Task list:
**a.** Using the AnaEE France text, decide whether each statement agrees with it: (i) elevated future CO2 levels should offset the harm a summer drought does to grasslands; (ii) the lizard experiment showed that dispersal can prevent population extinction by 2050; (iii) AnaEE France is in its tenth year. For each, answer yes or no and quote the words of the text that decide it.
**b.** According to the AnaEE France text, why were standardized methods and practices, data storage and access solutions, modeling platforms and training activities developed? Answer in one to three sentences.

Excerpted text:
▽
Examples of remarkable, recent studies conducted in AnaEE France include experiments on climate change usually difficult to perform within the realm of a single laboratory. For example, collaborations between in natura and Ecotrons platforms make it possible to conduct short-term climate simulation experiments on intact pieces of soil-plant ecosystems extracted from long-term study sites. Using this approach, Roy et al. (2016) recently uncovered that elevated atmospheric CO2 concentrations predicted for the future should compensate the negative effect of a summer drought stress on grasslands, and therefore influences the resilience to warming of this ecosystem. Such extreme weather events are also predicted to increase extinction risks of numerous species on earth, but large scale experimental demonstration are missing and it remains unknown if species can compensate climate warming by means of dispersal (Sinervo et al., 2010). Recently, an experiment performed in one AnaEE France platform (see Legrand et al., 2012) allowing joint manipulations of climate conditions and habitat fragmentation was able to show that neither dispersal nor acclimation can prevent the rapid extinction of lizard populations by 2050 with a further 2.5°C increase in mean temperature (Bestion et al., 2015a,b).
Conclusion and Perspectives
There are still too few attempts to network together relevant experimental facilities from the same country in the scientific fields of biodiversity, agronomy and ecology. Learning from grand challenges in ecological research, we propose guidelines for the construction and operation of such a research infrastructure. In the case of AnaEE France, experimental set-ups were selected from a range of control capacity and a capacity to handle a representative set of ecosystem types. The infrastructure included analytical and modeling platforms, and dedicated information systems. Standardized methods and practices, solutions for data storing and access, modeling platforms, and training activities were developed to increase the quality of all services and promote synergies among existing platforms. Experimental set-ups and services usually have a limited lifetime. By organizing the life cycle of platforms together with the financial bodies, it is expected that a long term sustained and optimized effort in progressing in the understanding of ecosystems and the management of ecological services will be initiated in France. Now in its fifth year of life, AnaEE France is fulfilling its initial objectives and the number of projects and researchers using these services is encouraging.
△
Collected data:
▽
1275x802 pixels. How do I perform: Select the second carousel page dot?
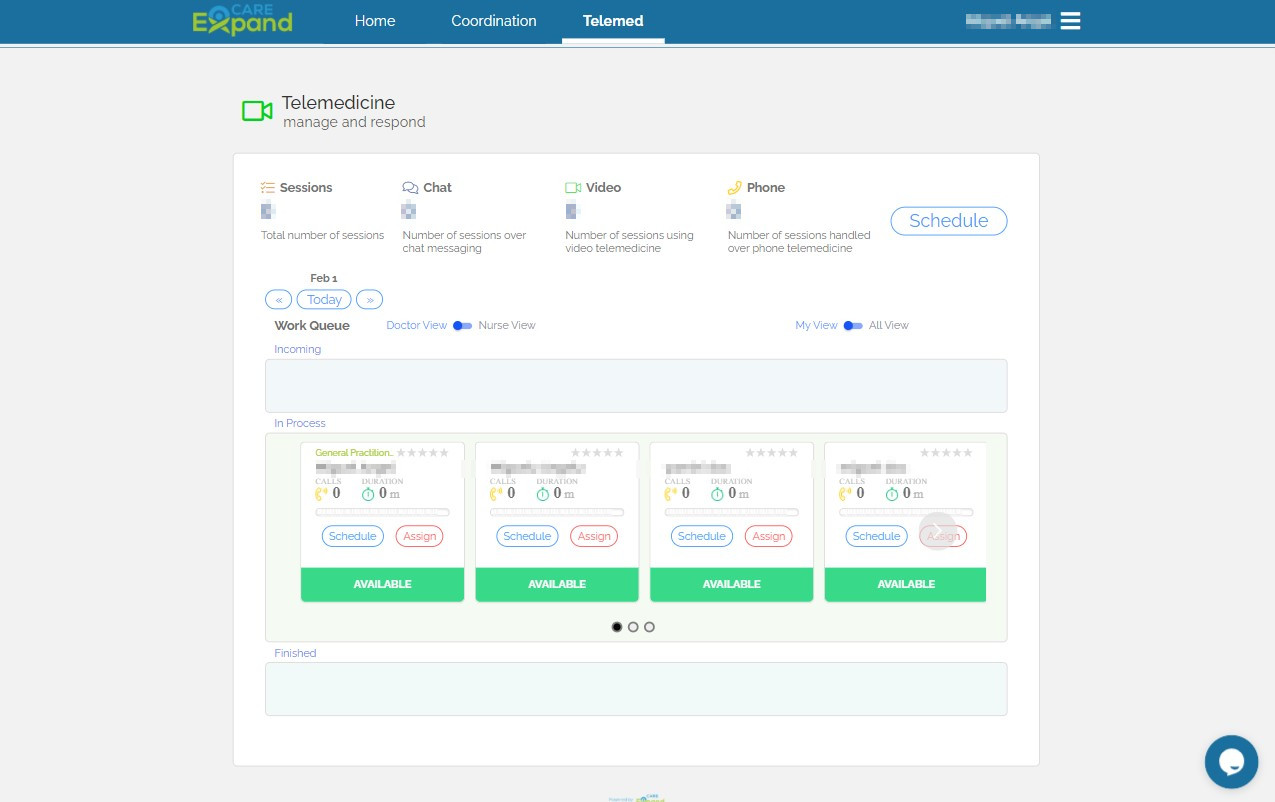pyautogui.click(x=633, y=627)
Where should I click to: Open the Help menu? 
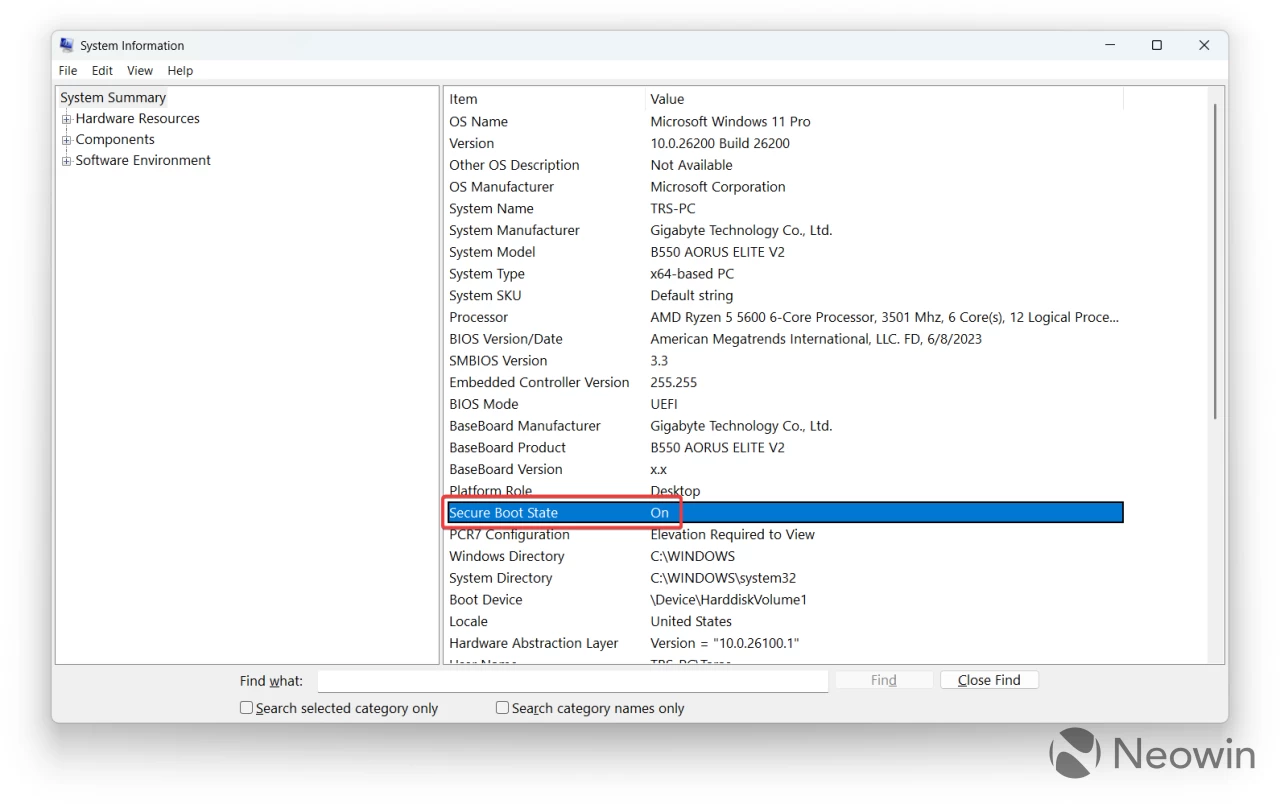pyautogui.click(x=180, y=70)
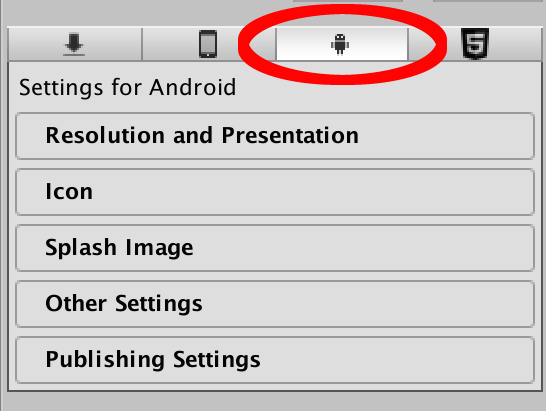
△
Expected results:
**a.**
(i) Yes: "elevated atmospheric CO2 concentrations predicted for the future should compensate the negative effect of a summer drought stress on grasslands"
(ii) No: "neither dispersal nor acclimation can prevent the rapid extinction of lizard populations by 2050"
(iii) No: "Now in its fifth year of life"

**b.** They were developed to increase the quality of all the infrastructure's services. They were also meant to promote synergies among the existing platforms.